» Directions for this task
Below are the entries; give again exactly the lines from the one mentioning "Viewport: 742px width, 560px" through the one mentioning "Select the 33.2", inclusive.

▬▬▬▬▬▬▬▬▬▬

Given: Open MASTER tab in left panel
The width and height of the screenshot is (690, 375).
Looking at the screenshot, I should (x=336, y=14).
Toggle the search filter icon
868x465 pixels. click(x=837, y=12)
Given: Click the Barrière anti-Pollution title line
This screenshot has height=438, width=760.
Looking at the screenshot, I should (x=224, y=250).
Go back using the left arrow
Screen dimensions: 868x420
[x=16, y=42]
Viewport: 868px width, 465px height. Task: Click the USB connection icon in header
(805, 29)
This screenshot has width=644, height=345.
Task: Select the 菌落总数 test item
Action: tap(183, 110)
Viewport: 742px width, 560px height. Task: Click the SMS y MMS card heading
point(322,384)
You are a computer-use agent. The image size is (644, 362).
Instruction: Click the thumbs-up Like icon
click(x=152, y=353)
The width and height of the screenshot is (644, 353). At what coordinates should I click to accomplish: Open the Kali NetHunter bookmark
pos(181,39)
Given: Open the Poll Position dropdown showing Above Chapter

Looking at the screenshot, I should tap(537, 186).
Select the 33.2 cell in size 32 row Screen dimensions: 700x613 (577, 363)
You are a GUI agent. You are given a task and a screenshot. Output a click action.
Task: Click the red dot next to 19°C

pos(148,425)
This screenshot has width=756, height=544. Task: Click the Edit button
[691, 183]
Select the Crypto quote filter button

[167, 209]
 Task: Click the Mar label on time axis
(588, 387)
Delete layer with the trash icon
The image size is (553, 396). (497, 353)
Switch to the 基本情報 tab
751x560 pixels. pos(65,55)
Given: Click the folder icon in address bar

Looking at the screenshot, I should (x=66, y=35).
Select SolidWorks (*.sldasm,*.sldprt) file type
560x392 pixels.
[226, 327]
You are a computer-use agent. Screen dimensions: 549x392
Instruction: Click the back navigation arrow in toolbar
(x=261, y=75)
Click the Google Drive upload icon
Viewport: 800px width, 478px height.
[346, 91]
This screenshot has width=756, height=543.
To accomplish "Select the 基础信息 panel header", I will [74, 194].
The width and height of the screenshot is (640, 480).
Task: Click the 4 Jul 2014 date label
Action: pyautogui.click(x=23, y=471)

▬▬▬▬▬▬▬▬▬▬

» Written solution
Viewport: 742px width, 560px height. Task: Click the SMS y MMS card heading
point(322,384)
You are a computer-use agent. The image size is (644, 362).
Instruction: Click the thumbs-up Like icon
click(x=152, y=353)
The width and height of the screenshot is (644, 353). At what coordinates should I click to accomplish: Open the Kali NetHunter bookmark
pos(181,39)
Given: Open the Poll Position dropdown showing Above Chapter

Looking at the screenshot, I should tap(537, 186).
Select the 33.2 cell in size 32 row Screen dimensions: 700x613 (577, 363)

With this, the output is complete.